Distance between two points $({x_1},{y_1},{z_1})$ and $({x_2},{y_2},{z_2})$ is$\sqrt {({x_1} - {x_2})_{}^2 + ({y_1} - {y_2})_{}^2 + ({z_1} - {z_2})_{}^2} $.
Using this equation and substituting $P(0,3, - 2),M(1,2, - 1)$ and $P'(1 - k',2 + k', - 1 - k')$
$PM = MP' \Rightarrow $
$\sqrt {(0 - 1)_{}^2 + (3 - 2)_{}^2 + ( - 2 + 1)_{}^2} = \sqrt {(1 - (1 - k')_{}^2 + (2 - (2 + k'))_{}^2 + ( - 1 - ( - 1 - k'))_{}^2} $
Squaring both sides,
${( - 1)^2} + {1^2} + {( - 1)^2} = {(1 - 1 + k')^2} + {(2 - 2 - k')^2} + {( - 1 + 1 + k')^2}$
$ \Rightarrow 1 + 1 + 1 = k{'^2} + k{'^2} + k{'^2}$
On simplification we get,
$ \Rightarrow 3 = 3k{'^2}$
Dividing both sides by $3$,
$ \Rightarrow \dfrac{3}{3} = \dfrac{{3k{'^2}}}{3}$
$ \Rightarrow 1 = k{'^2}$
This implies $k'$ is either $1$ or $ - 1$.
$k' = 1 \Rightarrow P'(1 - k',2 + k', - 1 - k') = P'(1 - 1,2 + 1, - 1 - 1) = P'(0,3, - 2) = P$, which is not possible.
Therefore, $k' \ne 1 \Rightarrow k' = - 1$.

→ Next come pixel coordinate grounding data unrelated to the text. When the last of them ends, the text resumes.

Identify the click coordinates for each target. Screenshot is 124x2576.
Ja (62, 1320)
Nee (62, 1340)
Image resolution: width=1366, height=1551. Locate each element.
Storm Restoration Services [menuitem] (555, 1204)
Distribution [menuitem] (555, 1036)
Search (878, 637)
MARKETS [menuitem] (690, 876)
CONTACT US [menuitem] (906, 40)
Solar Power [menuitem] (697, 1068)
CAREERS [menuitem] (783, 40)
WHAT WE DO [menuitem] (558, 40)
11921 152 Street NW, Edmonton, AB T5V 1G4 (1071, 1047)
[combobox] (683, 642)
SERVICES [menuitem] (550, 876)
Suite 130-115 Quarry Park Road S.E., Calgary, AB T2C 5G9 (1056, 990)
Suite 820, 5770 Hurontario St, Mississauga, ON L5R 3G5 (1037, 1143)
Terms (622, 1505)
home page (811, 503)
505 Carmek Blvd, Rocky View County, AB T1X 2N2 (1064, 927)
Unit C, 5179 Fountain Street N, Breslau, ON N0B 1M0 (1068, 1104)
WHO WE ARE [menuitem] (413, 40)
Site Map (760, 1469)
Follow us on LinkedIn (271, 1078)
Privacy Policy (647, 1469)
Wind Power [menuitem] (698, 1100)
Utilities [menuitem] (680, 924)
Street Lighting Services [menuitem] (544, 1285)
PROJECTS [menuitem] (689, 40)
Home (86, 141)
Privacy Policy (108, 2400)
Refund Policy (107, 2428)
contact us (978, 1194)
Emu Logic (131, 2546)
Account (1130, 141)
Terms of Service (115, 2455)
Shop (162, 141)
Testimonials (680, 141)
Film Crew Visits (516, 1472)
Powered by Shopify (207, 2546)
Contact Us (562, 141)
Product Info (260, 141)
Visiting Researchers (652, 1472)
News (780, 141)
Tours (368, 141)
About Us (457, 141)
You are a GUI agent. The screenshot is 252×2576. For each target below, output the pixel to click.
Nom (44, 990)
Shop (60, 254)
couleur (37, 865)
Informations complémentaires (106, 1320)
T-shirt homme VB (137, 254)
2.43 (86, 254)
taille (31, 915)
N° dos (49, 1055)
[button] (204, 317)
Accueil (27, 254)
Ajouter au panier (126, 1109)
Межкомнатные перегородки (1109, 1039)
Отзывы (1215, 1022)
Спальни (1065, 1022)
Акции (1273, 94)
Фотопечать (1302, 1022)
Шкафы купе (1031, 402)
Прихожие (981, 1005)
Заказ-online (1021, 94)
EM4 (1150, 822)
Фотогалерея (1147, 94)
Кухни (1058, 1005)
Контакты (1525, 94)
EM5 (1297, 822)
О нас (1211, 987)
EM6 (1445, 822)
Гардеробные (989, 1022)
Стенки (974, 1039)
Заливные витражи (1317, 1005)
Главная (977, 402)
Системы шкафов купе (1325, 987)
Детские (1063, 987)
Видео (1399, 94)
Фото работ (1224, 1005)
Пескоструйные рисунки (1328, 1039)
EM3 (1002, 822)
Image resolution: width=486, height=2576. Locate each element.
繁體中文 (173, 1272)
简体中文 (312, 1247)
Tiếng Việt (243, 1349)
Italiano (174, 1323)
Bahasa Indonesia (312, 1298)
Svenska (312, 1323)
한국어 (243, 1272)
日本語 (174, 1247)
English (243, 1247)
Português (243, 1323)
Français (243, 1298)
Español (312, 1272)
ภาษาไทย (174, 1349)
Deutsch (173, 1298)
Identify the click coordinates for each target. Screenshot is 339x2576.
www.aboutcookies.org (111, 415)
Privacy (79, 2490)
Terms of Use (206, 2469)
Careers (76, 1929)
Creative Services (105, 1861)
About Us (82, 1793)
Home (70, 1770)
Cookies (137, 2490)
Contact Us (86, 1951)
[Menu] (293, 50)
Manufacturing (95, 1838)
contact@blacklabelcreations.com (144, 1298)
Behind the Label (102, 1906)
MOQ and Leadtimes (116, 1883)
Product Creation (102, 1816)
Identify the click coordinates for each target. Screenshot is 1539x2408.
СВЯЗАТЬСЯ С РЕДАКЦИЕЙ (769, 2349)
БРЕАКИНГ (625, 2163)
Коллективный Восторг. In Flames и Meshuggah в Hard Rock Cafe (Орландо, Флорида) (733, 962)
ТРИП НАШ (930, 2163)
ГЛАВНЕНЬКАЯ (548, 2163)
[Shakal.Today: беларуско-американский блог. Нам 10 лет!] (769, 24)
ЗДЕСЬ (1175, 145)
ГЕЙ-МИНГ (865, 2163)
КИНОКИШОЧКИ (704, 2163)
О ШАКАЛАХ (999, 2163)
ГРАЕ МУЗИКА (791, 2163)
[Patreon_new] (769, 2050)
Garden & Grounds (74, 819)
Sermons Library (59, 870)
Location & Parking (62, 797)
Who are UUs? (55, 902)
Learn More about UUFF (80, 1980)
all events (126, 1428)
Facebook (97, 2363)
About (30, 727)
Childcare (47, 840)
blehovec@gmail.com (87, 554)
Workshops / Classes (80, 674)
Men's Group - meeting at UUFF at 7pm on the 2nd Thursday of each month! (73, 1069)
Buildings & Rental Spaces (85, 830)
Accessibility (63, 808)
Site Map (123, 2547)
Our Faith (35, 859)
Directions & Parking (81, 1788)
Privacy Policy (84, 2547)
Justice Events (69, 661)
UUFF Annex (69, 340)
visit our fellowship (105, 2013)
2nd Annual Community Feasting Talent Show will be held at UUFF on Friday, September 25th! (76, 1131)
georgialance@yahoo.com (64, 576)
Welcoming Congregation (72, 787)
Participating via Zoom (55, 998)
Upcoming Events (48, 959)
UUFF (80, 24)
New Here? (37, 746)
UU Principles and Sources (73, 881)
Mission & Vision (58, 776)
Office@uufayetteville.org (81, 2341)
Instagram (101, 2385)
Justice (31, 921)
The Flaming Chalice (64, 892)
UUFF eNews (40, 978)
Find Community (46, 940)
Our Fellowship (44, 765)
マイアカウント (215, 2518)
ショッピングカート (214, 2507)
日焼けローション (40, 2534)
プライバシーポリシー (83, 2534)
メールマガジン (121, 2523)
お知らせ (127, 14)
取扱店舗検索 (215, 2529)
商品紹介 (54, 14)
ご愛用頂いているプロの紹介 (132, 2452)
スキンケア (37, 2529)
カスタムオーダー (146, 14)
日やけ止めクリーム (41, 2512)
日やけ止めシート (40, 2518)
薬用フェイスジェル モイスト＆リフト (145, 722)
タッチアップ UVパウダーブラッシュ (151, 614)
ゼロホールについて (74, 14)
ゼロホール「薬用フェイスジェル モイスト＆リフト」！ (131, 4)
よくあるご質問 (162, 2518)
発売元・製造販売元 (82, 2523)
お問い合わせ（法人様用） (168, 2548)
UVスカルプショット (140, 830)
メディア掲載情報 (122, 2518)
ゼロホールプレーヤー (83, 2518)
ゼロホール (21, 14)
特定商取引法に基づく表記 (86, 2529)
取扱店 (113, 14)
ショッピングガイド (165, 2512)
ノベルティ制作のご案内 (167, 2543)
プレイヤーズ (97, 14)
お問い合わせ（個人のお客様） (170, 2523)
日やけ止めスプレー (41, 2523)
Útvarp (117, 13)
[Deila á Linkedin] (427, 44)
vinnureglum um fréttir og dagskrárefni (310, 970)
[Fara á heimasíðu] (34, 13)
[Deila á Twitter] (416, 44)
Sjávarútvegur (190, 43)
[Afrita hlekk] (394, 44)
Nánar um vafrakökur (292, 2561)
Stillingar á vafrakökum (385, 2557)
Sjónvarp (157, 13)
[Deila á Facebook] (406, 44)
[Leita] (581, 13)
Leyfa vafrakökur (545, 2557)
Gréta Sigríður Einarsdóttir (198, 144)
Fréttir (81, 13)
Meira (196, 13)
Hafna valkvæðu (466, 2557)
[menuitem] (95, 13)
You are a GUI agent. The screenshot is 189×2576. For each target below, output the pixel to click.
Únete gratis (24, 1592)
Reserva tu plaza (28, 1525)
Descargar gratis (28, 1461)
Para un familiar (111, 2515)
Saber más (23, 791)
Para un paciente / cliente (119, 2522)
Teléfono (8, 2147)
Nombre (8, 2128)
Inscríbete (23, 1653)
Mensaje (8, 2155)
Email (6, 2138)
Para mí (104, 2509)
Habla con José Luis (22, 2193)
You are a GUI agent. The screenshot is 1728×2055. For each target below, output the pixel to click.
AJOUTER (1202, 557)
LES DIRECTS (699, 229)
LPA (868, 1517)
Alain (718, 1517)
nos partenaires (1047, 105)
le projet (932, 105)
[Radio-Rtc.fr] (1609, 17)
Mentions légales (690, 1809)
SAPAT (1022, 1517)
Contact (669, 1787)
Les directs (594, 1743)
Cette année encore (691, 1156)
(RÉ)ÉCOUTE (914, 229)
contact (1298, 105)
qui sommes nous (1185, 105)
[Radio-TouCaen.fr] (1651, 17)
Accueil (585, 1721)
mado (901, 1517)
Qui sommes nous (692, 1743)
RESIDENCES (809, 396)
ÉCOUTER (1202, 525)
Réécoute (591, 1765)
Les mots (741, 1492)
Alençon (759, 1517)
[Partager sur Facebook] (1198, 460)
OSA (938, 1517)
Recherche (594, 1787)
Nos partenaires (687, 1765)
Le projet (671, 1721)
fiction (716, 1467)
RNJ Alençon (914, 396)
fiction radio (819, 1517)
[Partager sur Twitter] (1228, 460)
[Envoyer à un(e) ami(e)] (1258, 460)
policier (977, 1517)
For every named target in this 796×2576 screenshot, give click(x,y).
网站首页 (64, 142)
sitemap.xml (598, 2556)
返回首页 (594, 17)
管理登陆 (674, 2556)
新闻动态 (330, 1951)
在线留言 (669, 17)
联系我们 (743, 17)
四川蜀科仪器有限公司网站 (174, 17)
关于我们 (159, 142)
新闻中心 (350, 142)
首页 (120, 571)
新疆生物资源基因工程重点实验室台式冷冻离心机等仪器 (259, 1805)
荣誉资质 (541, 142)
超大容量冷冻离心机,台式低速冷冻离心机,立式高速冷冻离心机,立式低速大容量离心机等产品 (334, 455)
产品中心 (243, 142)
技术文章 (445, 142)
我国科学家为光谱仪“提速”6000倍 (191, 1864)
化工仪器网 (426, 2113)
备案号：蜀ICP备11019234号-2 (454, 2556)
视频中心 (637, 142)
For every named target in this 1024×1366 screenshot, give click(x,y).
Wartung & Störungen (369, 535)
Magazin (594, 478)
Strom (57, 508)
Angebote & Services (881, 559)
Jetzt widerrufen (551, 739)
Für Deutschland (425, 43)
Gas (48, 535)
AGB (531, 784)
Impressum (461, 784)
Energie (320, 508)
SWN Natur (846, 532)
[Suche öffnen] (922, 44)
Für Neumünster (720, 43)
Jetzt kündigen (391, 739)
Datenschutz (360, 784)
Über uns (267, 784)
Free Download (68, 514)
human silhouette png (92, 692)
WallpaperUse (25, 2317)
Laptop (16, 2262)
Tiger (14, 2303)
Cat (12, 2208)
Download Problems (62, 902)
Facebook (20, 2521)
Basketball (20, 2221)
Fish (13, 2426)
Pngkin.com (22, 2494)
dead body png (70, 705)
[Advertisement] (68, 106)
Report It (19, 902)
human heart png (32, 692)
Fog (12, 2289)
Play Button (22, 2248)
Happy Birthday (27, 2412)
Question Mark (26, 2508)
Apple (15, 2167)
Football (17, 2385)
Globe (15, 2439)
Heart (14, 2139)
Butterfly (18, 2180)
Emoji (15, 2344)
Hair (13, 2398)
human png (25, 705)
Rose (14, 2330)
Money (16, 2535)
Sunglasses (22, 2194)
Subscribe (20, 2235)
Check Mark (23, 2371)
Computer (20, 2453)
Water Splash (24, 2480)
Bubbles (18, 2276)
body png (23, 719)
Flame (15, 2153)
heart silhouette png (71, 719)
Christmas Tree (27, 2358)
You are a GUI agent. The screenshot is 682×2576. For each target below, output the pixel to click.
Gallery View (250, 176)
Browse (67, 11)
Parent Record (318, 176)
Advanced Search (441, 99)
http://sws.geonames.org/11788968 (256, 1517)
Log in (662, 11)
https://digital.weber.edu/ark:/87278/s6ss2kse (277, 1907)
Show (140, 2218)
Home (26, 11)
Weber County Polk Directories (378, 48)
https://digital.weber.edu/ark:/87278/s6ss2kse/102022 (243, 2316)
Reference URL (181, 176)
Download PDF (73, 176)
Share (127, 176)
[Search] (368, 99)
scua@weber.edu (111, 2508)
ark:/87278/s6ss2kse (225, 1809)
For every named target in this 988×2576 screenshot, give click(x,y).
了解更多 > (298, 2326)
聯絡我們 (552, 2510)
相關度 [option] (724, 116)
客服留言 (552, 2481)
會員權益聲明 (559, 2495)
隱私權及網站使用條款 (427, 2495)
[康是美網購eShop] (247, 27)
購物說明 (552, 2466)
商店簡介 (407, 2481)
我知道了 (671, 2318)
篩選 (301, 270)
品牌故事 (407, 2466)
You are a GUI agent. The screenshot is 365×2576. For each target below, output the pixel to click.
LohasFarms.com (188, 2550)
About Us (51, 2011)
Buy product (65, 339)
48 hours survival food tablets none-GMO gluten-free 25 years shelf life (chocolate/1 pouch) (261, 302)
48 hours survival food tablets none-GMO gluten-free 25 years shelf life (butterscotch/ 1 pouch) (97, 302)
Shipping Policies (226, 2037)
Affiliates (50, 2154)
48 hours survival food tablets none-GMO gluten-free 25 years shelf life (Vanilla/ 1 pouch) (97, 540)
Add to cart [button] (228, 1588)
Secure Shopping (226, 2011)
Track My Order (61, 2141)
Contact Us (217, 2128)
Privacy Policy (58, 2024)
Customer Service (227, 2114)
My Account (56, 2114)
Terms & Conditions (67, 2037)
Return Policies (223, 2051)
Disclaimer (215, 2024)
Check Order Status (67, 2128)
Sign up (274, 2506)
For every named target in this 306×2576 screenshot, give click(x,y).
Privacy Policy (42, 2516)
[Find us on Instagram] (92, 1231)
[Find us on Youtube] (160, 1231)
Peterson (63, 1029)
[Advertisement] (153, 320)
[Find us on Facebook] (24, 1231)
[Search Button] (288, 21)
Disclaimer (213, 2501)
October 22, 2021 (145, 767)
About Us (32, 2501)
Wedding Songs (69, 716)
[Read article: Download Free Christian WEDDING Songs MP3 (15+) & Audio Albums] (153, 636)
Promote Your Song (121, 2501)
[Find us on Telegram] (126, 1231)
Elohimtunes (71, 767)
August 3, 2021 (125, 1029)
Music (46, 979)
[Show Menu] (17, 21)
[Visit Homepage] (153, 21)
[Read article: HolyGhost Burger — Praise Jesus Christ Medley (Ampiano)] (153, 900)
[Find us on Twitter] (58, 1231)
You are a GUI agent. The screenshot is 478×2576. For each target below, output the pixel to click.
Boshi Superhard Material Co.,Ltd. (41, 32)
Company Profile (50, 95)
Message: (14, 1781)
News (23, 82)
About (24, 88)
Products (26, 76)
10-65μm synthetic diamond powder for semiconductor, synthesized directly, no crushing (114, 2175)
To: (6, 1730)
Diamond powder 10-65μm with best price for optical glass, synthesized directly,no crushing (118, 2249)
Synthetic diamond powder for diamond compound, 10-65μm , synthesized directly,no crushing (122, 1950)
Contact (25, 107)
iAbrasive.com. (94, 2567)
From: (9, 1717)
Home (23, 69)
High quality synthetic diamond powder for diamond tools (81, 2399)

Then the point $P'(1 - k',2 + k', - 1 - k') = P'(1 - - 1,2 + - 1, - 1 - ( - 1)) = P'(2,1,0)$
Therefore, the image of the point $P(0,3, - 2)$ is $P'(2,1,0)$.
               

So, the correct answer is “Option B”.

Note: The reflection or image of a point and the point are equidistant from the line of reflection. If in case the reflection is taken about $x$ or $y$ axes calculation is much simpler. In all other cases it is better to first write the equation in standard form and then proceed.